Die meiste Zeit im Leben gibt es kein ‚hätte-sollen‘. Man tut, was man kann.

S. 153.

Edies und Maes Mutter hat versucht, sich das Leben zu nehmen. Die beiden Teenager müssen aus ihrer Heimat zum Vater nach New York ziehen, einem Mann, an den sie sich kaum erinnern.
Während die jüngere Mae dem Vater blinde Verehrung entgegenbringt und ihn im Vergleich zur psychisch kranken Mutter idealisiert, sieht Edie in ihm einen Verräter, der an der Krankheit der Mutter und deren Leiden die Schuld trägt.
Aus verschiedenen Perspektiven, mit Medien (Briefen, Berichten, Tagebucheinträgen, Telefondialogen) aus Vergangenheit und Gegenwart erschafft die Autorin eine Vielschichtige Erzählung mit zahlreichen Wirklichkeiten.
Der Roman erzählt von einer kaputten Familie, in der jedes Mitglied seelische Verletzungen durchs Leben trägt. Alle leiden auf unterschiedliche Weise, schuldig sind alle und niemand.
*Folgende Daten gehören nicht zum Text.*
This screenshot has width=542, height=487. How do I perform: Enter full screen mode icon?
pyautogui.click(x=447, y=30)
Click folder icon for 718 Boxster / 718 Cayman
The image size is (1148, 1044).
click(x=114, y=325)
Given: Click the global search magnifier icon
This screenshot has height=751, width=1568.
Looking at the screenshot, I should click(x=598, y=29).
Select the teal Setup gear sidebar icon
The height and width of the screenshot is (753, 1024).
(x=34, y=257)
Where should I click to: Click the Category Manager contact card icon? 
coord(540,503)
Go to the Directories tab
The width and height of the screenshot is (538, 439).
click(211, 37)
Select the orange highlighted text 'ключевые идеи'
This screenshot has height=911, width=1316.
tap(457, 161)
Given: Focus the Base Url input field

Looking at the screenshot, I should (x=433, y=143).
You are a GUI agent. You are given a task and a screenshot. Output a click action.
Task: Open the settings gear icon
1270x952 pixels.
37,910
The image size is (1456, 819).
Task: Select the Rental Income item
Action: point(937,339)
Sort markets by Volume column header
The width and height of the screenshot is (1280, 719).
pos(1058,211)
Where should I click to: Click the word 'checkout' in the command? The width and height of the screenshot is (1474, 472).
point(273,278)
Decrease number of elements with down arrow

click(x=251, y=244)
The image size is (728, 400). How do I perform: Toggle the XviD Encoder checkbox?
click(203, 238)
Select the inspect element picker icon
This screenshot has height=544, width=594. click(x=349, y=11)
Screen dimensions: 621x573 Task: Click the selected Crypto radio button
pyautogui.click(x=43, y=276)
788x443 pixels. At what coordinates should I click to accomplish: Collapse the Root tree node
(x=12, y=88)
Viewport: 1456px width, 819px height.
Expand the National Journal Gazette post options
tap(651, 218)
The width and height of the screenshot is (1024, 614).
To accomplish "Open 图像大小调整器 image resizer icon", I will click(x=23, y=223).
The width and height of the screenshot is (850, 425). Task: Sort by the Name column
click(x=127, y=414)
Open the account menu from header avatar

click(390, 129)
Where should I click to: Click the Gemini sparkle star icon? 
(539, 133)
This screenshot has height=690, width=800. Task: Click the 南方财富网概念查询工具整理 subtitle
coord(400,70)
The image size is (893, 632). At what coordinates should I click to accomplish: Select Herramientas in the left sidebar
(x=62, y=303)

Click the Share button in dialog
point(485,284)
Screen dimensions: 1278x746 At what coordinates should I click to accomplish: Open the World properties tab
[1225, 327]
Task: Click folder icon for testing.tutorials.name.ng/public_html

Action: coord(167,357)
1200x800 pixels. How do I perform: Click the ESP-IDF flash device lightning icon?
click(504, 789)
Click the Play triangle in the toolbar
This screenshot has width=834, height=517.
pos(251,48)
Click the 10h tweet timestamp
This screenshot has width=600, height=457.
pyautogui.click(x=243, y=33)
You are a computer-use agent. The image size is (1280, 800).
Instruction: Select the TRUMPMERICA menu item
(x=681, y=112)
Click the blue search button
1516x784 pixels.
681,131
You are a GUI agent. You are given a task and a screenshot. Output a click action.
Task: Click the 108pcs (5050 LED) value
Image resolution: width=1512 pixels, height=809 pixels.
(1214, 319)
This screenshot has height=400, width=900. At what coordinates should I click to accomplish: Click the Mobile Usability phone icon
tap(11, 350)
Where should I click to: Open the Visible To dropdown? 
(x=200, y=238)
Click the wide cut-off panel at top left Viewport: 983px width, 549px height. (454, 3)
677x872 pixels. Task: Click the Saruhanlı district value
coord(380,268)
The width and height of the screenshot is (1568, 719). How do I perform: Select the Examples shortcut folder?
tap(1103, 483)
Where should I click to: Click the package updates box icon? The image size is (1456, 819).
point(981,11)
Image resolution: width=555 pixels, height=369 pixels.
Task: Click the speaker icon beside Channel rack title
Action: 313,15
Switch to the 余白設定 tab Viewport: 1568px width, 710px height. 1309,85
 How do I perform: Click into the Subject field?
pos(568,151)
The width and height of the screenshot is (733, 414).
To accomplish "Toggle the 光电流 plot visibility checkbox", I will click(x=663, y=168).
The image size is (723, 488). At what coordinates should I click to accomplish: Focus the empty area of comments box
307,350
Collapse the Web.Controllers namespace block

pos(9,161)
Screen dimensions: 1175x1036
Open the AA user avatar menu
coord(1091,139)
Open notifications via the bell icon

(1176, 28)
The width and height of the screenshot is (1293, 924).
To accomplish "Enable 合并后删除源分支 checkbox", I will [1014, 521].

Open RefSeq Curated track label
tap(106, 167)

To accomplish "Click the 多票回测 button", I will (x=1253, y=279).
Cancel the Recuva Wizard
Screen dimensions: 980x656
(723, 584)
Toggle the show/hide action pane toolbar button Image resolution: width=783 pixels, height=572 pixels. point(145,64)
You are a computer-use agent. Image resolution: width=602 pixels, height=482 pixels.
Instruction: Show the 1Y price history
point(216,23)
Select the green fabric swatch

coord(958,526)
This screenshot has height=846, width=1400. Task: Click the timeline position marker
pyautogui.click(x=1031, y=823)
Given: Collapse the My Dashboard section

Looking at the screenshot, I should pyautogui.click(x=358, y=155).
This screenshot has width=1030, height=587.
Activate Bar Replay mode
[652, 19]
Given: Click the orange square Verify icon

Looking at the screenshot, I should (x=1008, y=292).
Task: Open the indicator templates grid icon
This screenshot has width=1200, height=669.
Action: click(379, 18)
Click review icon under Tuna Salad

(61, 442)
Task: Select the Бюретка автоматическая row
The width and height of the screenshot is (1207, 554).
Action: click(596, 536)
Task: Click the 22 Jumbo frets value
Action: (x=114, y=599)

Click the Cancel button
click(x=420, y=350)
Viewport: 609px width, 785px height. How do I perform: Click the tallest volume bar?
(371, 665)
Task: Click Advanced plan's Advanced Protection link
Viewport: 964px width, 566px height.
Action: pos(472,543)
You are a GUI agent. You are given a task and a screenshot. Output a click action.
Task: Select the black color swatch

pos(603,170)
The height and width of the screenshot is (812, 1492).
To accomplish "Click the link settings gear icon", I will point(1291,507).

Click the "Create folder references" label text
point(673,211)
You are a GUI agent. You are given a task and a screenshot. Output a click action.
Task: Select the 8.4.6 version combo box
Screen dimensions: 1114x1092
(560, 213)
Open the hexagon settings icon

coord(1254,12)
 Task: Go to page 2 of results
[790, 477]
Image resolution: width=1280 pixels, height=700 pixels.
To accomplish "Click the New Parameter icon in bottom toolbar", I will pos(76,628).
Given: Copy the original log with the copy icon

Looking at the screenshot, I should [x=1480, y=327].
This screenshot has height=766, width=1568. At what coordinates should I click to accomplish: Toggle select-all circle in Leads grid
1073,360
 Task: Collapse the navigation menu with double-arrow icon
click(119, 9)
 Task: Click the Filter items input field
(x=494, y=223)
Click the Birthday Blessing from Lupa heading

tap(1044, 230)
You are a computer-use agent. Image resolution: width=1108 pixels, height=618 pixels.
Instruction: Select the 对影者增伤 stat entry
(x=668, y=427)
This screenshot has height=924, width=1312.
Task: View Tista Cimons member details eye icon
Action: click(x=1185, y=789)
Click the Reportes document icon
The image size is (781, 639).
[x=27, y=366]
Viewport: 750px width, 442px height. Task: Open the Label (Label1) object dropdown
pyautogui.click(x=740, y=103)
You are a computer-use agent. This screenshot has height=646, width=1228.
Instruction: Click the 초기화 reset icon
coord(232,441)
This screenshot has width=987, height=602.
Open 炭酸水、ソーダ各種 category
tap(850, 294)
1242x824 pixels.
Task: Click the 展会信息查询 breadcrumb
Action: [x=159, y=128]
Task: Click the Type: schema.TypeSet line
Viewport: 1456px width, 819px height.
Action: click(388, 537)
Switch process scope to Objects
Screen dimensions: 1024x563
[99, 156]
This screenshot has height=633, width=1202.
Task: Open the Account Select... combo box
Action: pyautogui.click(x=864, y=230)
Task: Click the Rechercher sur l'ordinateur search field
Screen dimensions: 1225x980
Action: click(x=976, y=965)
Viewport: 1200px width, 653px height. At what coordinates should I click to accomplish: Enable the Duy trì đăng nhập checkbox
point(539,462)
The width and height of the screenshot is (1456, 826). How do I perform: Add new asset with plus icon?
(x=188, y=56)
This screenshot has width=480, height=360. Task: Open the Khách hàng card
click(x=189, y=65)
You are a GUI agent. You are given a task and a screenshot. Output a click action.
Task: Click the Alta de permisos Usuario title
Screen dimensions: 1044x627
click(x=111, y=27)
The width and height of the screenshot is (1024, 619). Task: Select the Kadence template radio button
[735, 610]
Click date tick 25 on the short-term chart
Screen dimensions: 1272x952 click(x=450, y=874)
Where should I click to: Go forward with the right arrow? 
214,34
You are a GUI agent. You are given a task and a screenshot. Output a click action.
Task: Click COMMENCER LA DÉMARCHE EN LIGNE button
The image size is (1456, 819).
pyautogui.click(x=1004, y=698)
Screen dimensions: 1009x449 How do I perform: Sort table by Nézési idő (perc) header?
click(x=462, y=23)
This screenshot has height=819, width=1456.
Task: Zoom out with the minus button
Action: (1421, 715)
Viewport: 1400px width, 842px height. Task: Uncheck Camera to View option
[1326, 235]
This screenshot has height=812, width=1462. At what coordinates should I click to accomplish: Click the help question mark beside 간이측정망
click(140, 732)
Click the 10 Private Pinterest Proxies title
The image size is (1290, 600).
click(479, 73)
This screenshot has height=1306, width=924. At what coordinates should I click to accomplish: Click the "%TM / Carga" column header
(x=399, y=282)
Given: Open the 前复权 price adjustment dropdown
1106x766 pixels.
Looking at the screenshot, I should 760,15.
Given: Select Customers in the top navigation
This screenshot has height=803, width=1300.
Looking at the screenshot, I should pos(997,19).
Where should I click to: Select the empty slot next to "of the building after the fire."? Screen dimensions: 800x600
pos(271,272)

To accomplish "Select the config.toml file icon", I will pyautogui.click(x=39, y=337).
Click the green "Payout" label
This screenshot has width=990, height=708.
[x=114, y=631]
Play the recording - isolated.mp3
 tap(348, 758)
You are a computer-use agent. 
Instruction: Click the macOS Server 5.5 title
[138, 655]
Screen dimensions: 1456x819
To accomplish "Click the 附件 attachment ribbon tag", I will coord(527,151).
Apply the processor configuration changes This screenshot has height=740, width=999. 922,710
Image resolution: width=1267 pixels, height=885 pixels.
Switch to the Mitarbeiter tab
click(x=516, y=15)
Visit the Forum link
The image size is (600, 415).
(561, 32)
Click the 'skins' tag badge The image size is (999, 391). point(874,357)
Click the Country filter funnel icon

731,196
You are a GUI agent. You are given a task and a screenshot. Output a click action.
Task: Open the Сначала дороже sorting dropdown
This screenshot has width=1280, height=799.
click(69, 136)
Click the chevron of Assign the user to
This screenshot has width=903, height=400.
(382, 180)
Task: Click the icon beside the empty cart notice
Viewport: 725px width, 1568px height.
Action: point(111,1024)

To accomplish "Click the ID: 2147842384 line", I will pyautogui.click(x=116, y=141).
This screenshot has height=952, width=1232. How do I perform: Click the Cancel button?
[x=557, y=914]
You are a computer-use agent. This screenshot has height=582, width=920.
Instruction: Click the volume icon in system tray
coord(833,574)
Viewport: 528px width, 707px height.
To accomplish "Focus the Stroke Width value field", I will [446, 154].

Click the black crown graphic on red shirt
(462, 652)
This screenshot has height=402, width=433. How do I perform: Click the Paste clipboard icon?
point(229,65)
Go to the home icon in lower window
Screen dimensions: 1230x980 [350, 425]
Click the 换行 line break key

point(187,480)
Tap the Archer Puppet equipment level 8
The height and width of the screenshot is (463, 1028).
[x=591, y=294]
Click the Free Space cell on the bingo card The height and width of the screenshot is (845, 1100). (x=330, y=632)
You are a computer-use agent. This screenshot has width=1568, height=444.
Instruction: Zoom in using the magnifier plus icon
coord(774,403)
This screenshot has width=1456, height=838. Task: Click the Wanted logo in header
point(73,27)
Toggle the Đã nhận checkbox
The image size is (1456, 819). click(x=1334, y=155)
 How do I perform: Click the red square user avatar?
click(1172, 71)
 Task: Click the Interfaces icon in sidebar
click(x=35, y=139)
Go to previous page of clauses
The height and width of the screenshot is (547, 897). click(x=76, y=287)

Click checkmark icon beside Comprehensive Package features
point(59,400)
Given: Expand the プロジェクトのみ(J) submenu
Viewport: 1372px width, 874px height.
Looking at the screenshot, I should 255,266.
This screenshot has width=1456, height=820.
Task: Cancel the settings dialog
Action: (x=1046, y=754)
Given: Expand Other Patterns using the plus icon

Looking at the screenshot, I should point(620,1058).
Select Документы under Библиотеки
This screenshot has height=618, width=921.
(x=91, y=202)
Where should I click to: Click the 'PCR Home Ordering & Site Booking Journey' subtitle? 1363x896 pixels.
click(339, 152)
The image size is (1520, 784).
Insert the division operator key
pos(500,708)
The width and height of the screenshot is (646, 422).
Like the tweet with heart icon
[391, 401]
Die kurzen Abschnitte, verschiedenen Perspektiven und Medien machen es einem leicht, das Buch zu verschlingen. Aus all diesen Bruchstücken und Informationshäppchen bleibt es einem als Leser*in selbst überlassen, sich eine Wahrheit zusammenzureimen. Mir war keine*r der Protagonist*innen sympathisch, ich konnte zu niemandem eine „Bindung“ aufbauen und ich konnte viele der Handlungen nicht nachvollziehen. Manches wirkte auf mich zu viel, zu konstruiert, zu weit hergeholt,
ABER das ändert nichts daran, dass es sich hier um einen super spannenden und einzigartigen Text handelt. Ich kann die allgemeine absolute Begeisterung verstehen, auch wenn ich sie nicht uneingeschränkt teile. Zweifelsohne ist jedoch alleine die Vielschichtigkeit und der Umgang mit verschiedenen Textarten ein Merkmal, das Je tiefer das Wasser zu etwas besonderem macht.
Der Inhalt ist weiß Gott nicht ohne und nichts für schwache Nerven. Von seelischem Missbrauch bis Selbstverletzung ist alles dabei. Wer das gut abkann, dem sei dieses Buch empfohlen.

Je tiefer das Wasser von Katya Apekina, aus dem amerikanischen Englisch übersetzt von Brigitte Jakobeit, erschienen im Suhrkamp Verlag.